Excerpted data:
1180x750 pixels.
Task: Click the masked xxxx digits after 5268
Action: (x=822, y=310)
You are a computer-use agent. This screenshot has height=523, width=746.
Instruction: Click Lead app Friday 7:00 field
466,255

* * *

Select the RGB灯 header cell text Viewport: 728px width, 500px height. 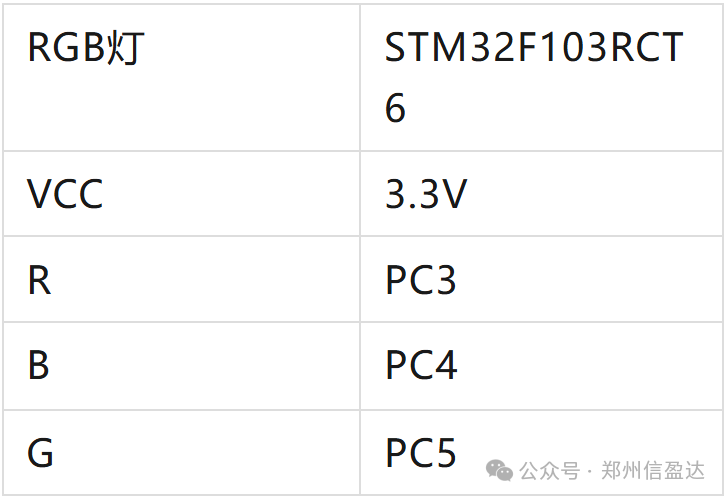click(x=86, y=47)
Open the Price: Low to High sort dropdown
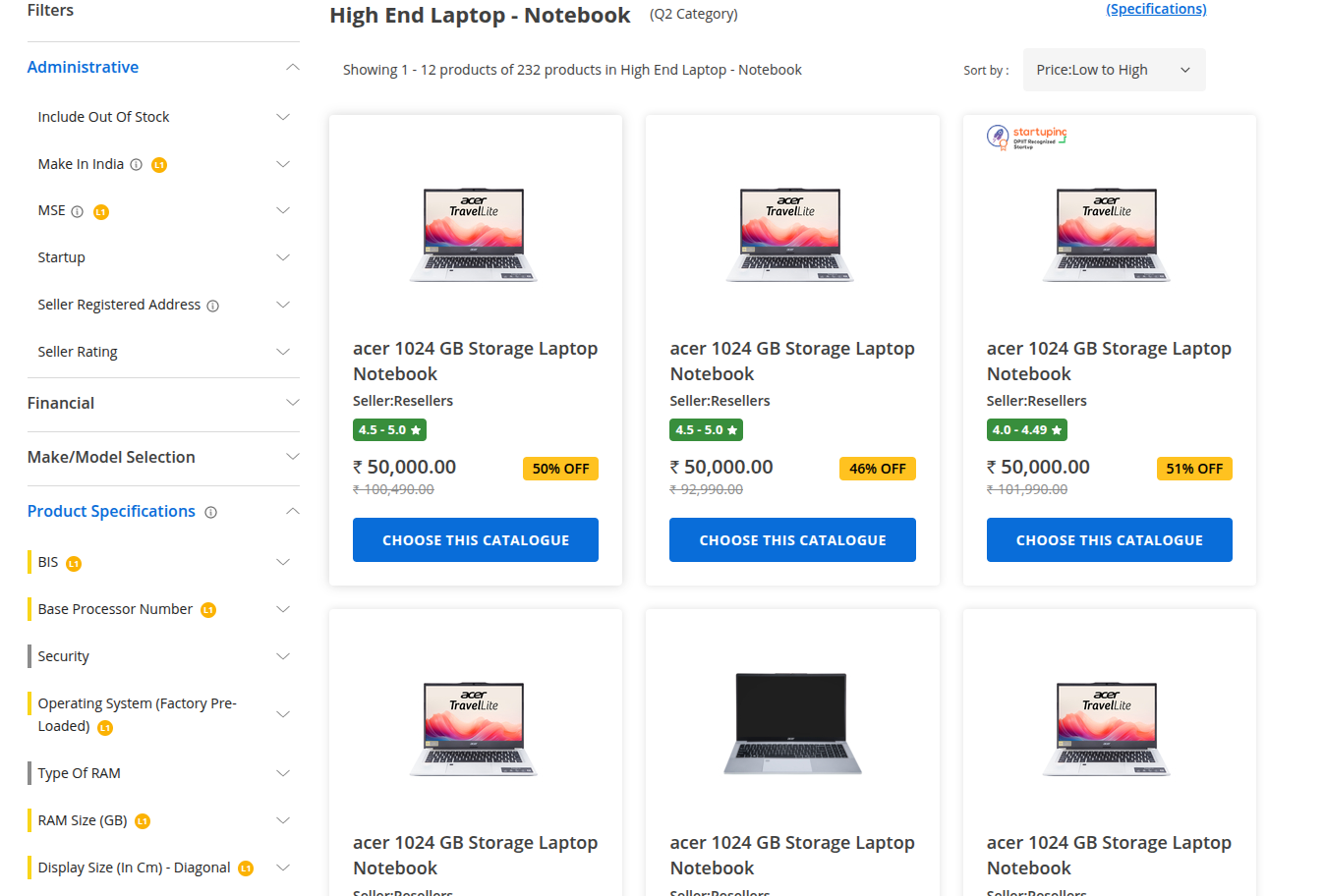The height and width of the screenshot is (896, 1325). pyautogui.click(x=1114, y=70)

--

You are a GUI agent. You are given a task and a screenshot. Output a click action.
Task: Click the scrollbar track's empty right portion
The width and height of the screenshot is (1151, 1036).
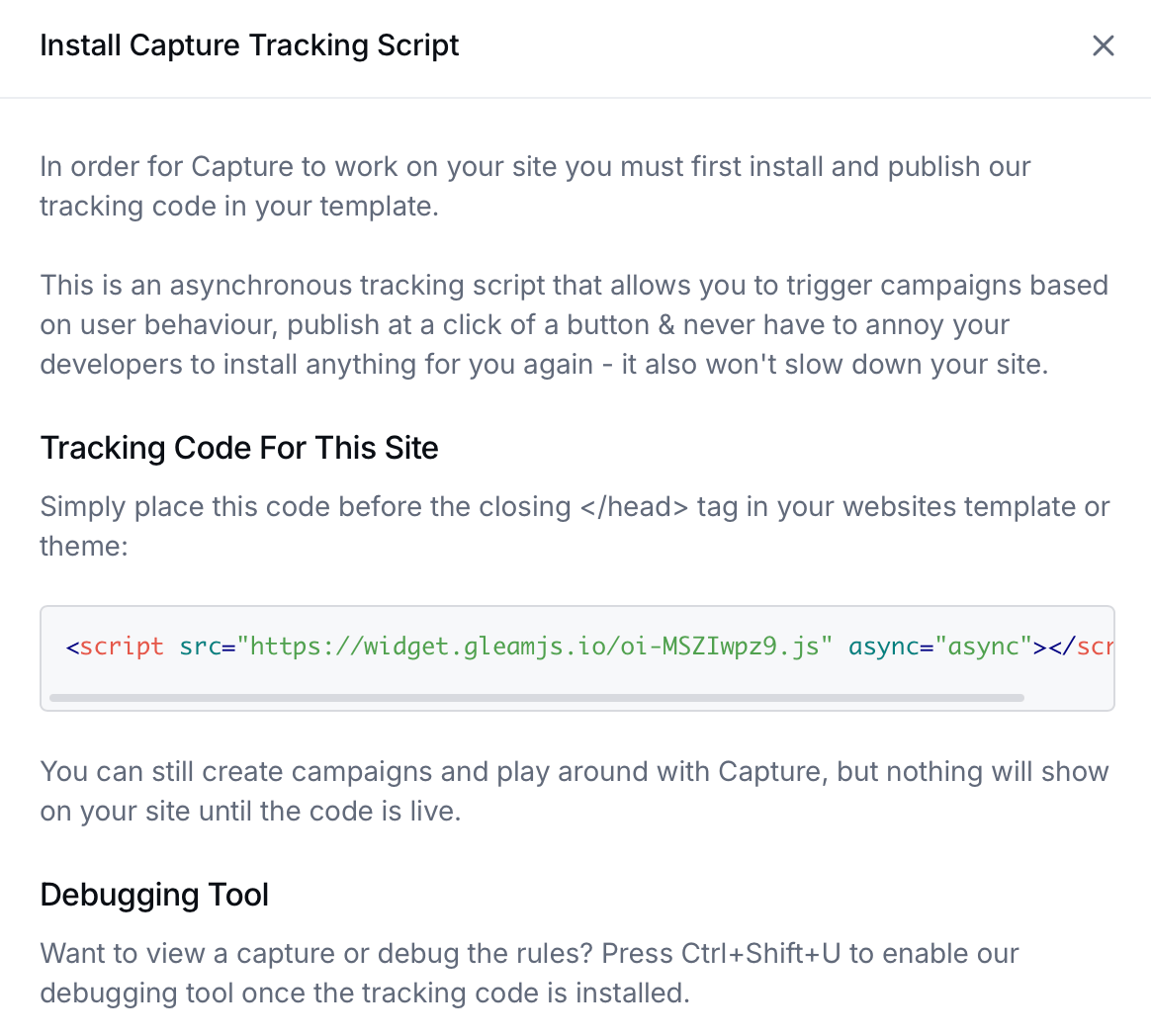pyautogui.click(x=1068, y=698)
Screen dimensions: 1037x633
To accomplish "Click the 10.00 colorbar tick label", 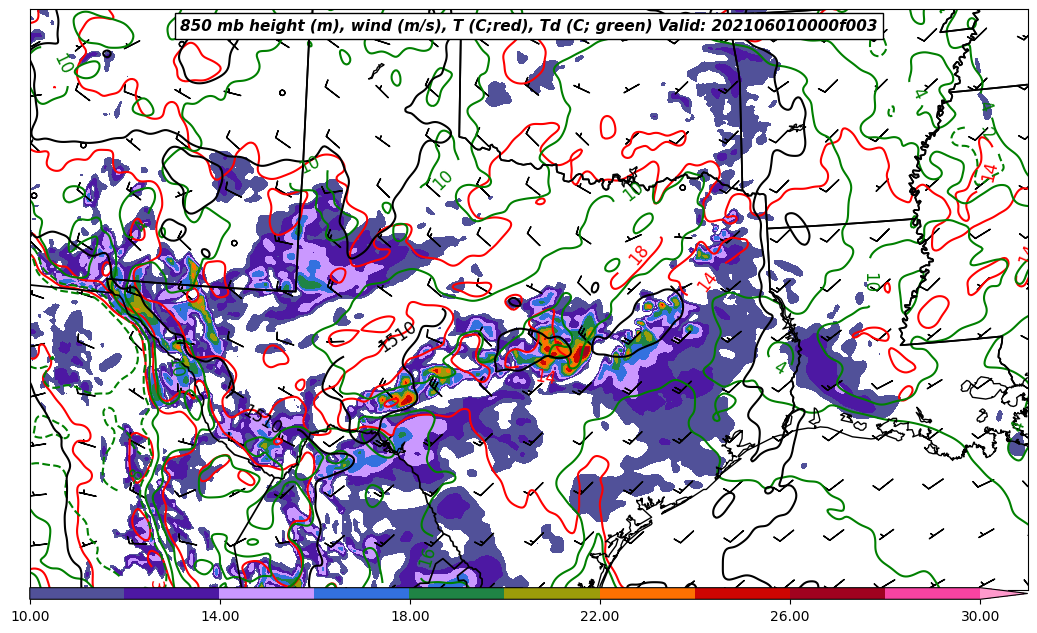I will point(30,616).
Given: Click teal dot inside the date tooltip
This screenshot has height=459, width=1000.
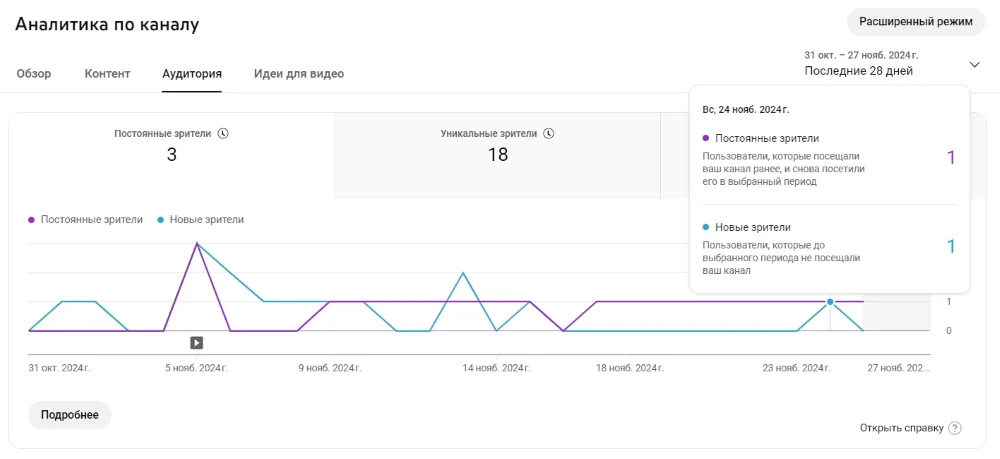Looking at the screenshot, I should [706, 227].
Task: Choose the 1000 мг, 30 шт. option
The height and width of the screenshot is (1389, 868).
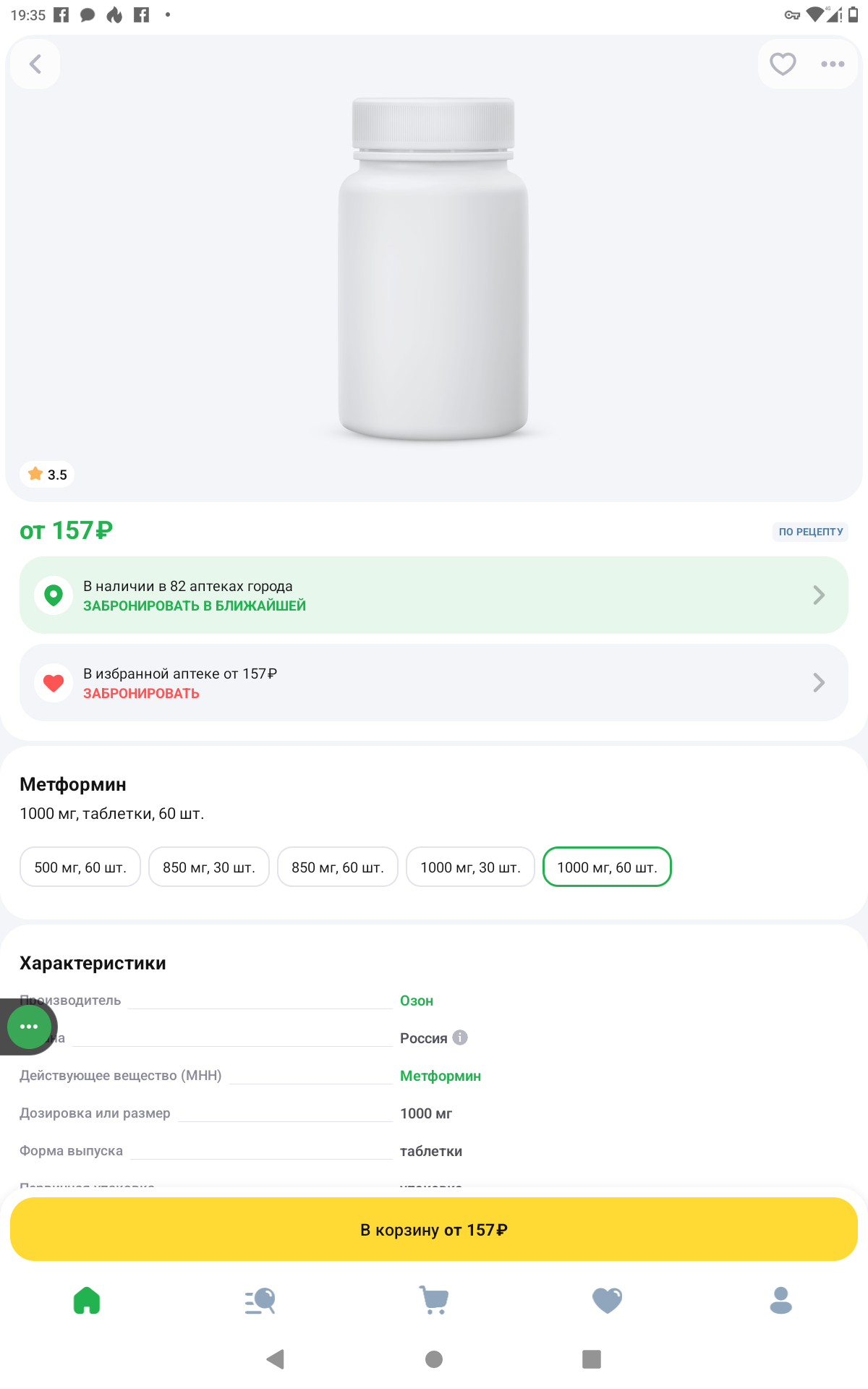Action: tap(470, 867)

Task goal: Please go through the data above and copy each line that has the word "agent".

Response below:
You are a computer-use agent. This screenshot has height=523, width=746.
You are a GUI agent. You are given a task and a screenshot. Output a click action.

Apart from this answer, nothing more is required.